Rock SchulerRock Schuler is the Rector (Pastor) of St. John’s Episcopal Church in Olney, Maryland. He has served as an ordained minister of the Episcopal Church since 1990 after studying for the priesthood at Seabury-Western Theological Seminary in Evanston, Illinois. He was awarded a Doctorate of Ministry in Congregational Development in 2002. In the course of his ministry, Rock has served on an Indian Reservation, in rural Wyoming, and in major suburban areas. In addition to pastoring the people of his congregation, he has been involved in community service projects to serve the homeless, refugees, and the addicted. He’s also been involved in international outreach projects in Latin America and Africa. Rock’s spiritual roots lie in the early Christian Church, in Native American spirituality, in the liturgical worship and traditions of the Episcopal Church, and most especially in his own personal relationship with the living Lord Jesus Christ. He appreciates the mystery and mysticism of the Christian faith while offering thanks for a lifelong and joyous love of Jesus. Rock, born in 1965, is from Wyoming, where he served his first two churches. He is married to Jennifer, whom he met while serving a parish outside of Philadelphia, and has two beautiful daughters, Leia and Rebecca. Rock is into science fiction and fantasy (especially "Battlestar Galactica," "Star Trek," "Lost," and "The Lord of the Rings"), movies, reading, kayaking/canoeing, hiking, and running.
Host: Is there a deeper spiritual aspect to life?
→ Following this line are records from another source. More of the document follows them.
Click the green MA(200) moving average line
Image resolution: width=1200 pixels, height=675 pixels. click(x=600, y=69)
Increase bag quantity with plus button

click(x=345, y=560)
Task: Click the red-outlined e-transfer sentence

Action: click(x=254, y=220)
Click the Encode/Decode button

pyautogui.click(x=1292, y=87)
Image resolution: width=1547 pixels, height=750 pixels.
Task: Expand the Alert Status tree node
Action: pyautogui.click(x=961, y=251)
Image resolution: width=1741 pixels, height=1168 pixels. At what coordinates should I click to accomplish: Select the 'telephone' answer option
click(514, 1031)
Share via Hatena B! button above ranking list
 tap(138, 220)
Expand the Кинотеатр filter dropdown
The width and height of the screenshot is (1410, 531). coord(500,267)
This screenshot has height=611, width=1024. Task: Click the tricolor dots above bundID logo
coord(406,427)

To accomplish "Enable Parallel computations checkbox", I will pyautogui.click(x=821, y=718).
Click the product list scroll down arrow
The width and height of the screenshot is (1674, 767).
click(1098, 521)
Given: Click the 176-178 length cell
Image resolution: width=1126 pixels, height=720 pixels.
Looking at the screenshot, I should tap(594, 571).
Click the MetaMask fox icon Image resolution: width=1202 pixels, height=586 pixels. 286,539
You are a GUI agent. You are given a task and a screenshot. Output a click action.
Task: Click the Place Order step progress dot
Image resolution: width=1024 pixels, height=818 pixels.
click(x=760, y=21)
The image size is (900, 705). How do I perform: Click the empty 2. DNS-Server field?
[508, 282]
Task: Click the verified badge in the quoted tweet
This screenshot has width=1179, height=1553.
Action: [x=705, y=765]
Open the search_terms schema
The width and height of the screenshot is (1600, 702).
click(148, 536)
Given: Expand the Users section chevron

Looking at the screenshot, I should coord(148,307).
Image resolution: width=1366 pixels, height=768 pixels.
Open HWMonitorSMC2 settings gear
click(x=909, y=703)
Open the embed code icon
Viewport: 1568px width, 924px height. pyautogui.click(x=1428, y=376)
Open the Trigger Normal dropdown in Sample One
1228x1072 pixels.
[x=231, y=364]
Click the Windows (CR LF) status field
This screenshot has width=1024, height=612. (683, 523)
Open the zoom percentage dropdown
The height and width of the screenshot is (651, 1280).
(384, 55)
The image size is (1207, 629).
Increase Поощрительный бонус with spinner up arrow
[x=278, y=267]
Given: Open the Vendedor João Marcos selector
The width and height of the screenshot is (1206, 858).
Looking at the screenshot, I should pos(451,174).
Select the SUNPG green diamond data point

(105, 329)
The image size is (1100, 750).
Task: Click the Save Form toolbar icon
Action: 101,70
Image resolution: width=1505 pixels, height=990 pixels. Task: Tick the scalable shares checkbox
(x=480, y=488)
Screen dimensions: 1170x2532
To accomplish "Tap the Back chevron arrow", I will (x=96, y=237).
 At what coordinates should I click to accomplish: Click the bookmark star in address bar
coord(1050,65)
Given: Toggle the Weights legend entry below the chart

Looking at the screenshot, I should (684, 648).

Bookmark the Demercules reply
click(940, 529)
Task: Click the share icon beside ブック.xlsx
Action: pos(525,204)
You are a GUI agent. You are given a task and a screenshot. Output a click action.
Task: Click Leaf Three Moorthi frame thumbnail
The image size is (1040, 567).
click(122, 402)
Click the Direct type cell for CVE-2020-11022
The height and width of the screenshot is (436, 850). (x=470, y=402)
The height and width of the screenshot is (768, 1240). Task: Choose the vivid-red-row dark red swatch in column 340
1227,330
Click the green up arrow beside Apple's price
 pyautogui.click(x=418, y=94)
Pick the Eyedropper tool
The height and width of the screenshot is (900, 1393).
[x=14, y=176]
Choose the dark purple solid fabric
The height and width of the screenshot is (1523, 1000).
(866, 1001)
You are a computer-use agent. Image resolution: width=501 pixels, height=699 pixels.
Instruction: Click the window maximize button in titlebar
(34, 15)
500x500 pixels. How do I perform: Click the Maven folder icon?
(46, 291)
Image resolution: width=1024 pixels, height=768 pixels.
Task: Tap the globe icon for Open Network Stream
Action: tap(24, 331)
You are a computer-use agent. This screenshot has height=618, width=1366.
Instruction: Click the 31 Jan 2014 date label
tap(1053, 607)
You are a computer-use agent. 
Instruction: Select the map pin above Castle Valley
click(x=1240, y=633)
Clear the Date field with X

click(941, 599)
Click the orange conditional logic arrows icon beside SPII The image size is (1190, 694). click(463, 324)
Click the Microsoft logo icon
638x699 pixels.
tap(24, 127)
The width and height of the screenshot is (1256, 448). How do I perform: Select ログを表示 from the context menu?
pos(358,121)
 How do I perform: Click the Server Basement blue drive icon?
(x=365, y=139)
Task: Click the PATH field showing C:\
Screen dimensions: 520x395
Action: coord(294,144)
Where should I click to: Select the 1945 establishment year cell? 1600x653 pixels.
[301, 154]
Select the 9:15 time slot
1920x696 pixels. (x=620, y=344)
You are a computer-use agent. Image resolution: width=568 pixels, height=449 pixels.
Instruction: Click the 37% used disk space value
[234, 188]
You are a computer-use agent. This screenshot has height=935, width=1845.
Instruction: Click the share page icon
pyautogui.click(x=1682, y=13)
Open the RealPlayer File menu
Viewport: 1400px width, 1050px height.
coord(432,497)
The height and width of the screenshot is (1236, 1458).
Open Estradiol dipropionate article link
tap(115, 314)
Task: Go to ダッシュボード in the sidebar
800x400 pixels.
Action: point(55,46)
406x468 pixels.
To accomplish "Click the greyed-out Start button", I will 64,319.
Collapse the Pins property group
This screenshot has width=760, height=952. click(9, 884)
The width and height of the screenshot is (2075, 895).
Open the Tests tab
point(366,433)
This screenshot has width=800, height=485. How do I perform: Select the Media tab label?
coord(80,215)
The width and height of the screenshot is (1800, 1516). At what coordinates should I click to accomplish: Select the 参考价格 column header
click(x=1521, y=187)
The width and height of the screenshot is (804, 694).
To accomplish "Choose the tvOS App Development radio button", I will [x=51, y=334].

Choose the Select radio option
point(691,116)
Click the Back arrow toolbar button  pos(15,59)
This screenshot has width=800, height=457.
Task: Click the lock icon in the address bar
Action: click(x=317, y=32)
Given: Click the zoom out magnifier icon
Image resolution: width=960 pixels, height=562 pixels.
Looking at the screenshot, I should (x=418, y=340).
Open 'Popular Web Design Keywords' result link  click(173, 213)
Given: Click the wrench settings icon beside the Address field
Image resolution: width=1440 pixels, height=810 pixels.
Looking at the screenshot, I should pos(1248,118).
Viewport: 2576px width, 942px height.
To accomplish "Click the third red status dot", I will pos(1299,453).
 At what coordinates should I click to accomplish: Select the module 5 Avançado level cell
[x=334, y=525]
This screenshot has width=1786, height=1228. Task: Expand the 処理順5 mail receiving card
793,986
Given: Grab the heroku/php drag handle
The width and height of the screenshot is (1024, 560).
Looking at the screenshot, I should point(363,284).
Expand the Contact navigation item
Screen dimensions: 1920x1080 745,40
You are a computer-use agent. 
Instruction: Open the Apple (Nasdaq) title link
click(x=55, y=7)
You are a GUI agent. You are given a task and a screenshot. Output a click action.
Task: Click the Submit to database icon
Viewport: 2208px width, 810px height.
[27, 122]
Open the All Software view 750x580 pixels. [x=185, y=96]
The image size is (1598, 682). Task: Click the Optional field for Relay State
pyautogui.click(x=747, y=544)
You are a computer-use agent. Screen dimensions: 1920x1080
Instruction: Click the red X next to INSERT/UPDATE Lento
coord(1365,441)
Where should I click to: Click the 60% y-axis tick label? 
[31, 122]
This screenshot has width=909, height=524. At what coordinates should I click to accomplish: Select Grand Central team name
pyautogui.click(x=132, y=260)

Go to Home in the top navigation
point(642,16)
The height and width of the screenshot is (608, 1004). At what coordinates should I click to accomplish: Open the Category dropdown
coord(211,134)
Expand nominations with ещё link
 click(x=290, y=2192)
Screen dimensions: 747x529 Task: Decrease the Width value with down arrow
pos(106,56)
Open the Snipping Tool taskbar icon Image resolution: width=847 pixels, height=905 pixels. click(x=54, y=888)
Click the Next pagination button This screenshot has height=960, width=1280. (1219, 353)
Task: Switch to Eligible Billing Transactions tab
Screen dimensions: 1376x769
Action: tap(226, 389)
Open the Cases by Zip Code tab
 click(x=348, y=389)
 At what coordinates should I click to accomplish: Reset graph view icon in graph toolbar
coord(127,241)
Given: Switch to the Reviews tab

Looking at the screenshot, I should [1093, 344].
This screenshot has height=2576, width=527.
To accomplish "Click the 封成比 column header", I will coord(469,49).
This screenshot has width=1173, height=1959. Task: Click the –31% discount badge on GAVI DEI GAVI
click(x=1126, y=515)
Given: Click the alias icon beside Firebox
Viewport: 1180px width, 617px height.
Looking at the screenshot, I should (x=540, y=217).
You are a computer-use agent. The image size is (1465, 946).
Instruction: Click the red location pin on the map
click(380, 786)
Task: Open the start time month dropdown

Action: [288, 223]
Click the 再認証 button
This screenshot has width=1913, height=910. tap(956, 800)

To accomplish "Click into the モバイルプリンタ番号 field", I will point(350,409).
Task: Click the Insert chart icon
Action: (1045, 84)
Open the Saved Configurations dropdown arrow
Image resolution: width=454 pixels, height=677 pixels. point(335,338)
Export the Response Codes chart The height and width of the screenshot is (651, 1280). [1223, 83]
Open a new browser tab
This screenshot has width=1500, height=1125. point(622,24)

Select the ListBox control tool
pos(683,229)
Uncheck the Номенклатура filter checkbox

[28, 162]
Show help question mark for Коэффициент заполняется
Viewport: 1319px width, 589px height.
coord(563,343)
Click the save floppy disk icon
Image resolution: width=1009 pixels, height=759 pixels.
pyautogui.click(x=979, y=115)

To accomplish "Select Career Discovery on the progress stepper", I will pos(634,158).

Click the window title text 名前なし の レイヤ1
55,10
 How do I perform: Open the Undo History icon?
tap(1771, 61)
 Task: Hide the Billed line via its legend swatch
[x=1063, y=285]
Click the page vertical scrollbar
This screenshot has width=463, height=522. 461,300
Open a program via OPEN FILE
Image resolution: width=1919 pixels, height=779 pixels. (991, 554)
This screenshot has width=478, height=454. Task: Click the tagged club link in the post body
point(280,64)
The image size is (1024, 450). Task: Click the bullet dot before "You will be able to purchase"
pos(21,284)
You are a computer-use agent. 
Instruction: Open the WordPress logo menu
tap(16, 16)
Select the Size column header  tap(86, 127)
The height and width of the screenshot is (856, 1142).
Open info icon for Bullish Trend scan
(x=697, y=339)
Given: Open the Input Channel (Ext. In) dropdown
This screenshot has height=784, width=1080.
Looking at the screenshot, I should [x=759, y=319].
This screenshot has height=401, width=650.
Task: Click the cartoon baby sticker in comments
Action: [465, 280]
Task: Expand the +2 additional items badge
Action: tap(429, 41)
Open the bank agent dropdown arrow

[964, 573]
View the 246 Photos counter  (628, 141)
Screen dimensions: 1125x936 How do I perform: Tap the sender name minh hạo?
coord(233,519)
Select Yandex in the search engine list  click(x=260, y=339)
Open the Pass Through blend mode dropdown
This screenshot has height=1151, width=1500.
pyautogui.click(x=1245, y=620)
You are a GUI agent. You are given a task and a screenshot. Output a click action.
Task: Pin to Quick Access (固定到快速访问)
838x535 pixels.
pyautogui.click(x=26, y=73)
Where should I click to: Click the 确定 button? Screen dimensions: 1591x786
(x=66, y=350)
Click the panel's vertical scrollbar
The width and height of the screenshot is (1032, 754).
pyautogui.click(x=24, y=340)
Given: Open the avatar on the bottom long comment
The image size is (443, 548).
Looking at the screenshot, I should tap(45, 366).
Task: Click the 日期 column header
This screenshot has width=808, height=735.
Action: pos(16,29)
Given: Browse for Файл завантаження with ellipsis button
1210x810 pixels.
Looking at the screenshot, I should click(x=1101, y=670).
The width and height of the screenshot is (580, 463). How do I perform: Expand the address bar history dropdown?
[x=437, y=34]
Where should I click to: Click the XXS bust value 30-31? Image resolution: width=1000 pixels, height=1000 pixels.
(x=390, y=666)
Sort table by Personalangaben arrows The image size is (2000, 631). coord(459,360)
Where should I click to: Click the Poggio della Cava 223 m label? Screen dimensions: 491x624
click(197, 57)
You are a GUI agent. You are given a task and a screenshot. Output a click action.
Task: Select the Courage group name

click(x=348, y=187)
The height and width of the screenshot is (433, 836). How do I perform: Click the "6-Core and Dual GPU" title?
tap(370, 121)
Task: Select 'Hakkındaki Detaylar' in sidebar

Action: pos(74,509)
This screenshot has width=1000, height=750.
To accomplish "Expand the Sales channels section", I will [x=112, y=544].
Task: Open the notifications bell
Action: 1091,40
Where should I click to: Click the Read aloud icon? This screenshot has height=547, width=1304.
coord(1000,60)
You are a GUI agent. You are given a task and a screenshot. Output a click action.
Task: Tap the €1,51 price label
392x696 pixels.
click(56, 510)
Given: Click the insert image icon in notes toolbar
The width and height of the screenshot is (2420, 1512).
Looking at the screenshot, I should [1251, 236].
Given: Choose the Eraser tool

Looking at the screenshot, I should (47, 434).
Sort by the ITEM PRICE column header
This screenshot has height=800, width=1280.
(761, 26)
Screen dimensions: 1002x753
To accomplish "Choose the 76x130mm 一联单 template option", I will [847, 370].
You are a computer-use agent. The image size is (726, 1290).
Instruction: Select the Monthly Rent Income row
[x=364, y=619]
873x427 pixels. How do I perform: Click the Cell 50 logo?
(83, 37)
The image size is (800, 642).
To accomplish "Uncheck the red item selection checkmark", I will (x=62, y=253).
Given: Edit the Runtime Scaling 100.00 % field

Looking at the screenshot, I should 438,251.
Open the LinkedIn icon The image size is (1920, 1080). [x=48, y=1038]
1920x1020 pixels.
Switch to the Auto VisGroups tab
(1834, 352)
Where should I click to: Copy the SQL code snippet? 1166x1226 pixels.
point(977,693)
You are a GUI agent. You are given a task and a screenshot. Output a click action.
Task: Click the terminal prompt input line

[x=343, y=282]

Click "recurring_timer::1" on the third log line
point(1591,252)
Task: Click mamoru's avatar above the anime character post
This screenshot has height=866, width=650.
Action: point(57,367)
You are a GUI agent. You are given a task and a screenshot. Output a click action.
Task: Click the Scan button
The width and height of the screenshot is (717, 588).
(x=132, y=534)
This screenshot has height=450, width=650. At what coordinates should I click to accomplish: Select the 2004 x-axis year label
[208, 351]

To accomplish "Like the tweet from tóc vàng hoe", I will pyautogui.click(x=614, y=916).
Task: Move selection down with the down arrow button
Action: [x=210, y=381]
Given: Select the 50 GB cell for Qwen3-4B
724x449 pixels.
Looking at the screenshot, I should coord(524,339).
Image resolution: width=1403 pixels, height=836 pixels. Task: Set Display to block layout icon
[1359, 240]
Rock Schuler: Well around 1600 or 1700 years ago, a man by the name of Augustin, wrote in his autobiography, Our hearts are restless for God until they rest in you. By that, he meant that there is at the core of our being a hole, if you will, a hole that has been built into the center of who we are by our creator, designed to be filled by the presence of God. That hole shows us that we are fundamentally spiritual beings, created to be in a relationship with the spiritual with God. That is why, virtually every human society has developed a particular spirituality, a religion to try and fill that hole. So, yes, we are spiritual beings. How do we get in touch with the spiritual core of ourselves? First of all, recognize that hole at the center of who we are and then fill it with the presence of God.